Lo skateboard è uno degli sport di strada più amati e diffusi di tutto il mondo. Questa disciplina targata USA, diventata famosa in Europa sopratutto grazie al gioco “Tony Hawk” uscito a cavallo dell’anno 2000, attira milioni di giovani, e non, a salire in piedi sulle proprie tavole e a sfidarsi in acrobazie sempre più spettacolari.

Data l’estrema difficoltà della pratica di questo sport, si potrebbe pensare che lo skateboard non è adatto a chi ha difficoltà fisiche o motorie. E invece non è così.. ecco la curiosa, ed emozionante, storia di Dan Mancina, lo skateboarder cieco. 

Dan è un ragazzone americano che a soli 22 anni ha perso la vista per colpa di una malattia agli occhi, la retinite pigmentosa. L’amore per lo skateboard ha da sempre accompagnato Dan durante la sua adolescenza e l’improvviso arrivo di questa disabilità lo ha mandato in una profonda depressione per la paura di non poter più fare evoluzioni con il suo skateboard.

Ci sono voluti mesi di allenamento e di una forte dedizione ma alla fine Dan ce l’ha fatta: ha ripreso ad andare sullo skate.

Il bastone bianco che Dan tiene tra le sue mani, non è un semplice bastone per ipovedenti; si tratta di un emettitore acustico che segnala allo skateboarder la presenza di eventuali ostacoli sul suo percorso.

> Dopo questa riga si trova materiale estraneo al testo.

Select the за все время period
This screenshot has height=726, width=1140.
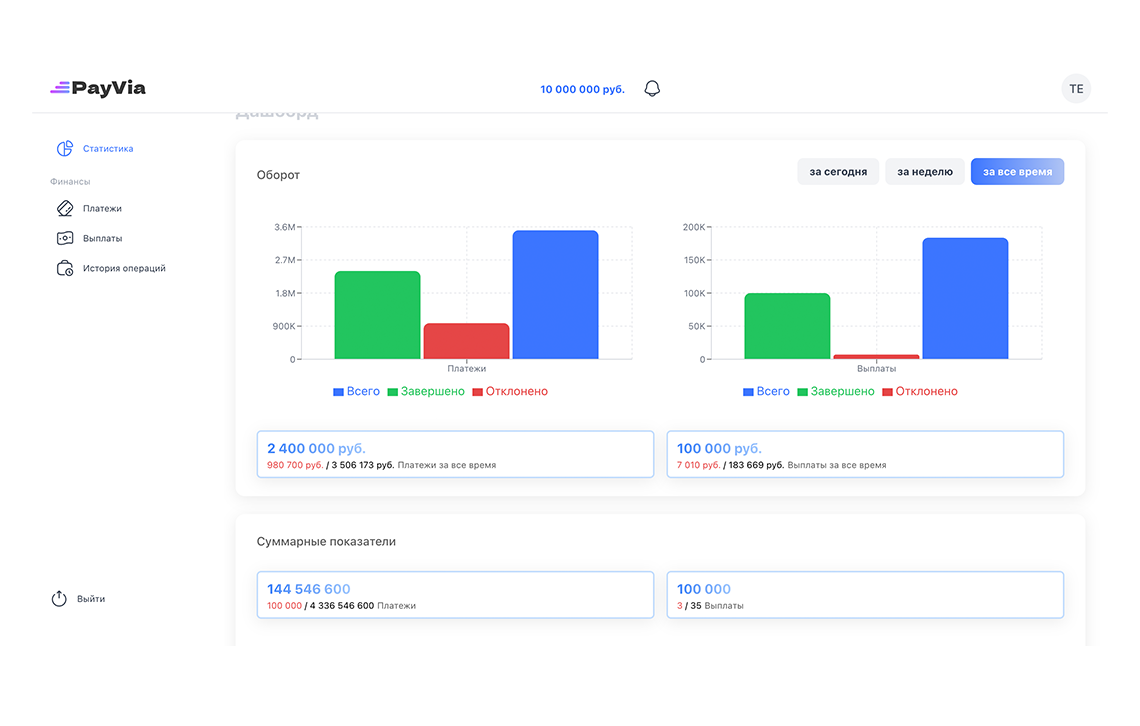click(x=1017, y=172)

Ecco le sue acrobazie con il suo skateboard (Continua a leggere dopo il video)

 

Dopo essere uscito da quello stato depressivo, Dan ha deciso che la sua disabilità non lo avrebbe fermato dal fare delle cose normali come tagliare la legna, correre, giocare a minigolf e addirittura tirare a freccette. I suoi prossimi obiettivi sono quelli di lanciarsi con il paracadute, cimentarsi in un rodeo cavalcando un toro e diventare il primo astronauta ipovedente.

Non sappiamo se Dan Mancina riuscirà a realizzare i suoi sogni; ma quello che è sicuro, è che sarà fonte di ispirazione per tutte quelle persone che, come lui, sono affette da questa disabilità. Dan è la dimostrazione di come la volontà umana possa essere incredibilmente più forte di un destino avverso. Grande Dan!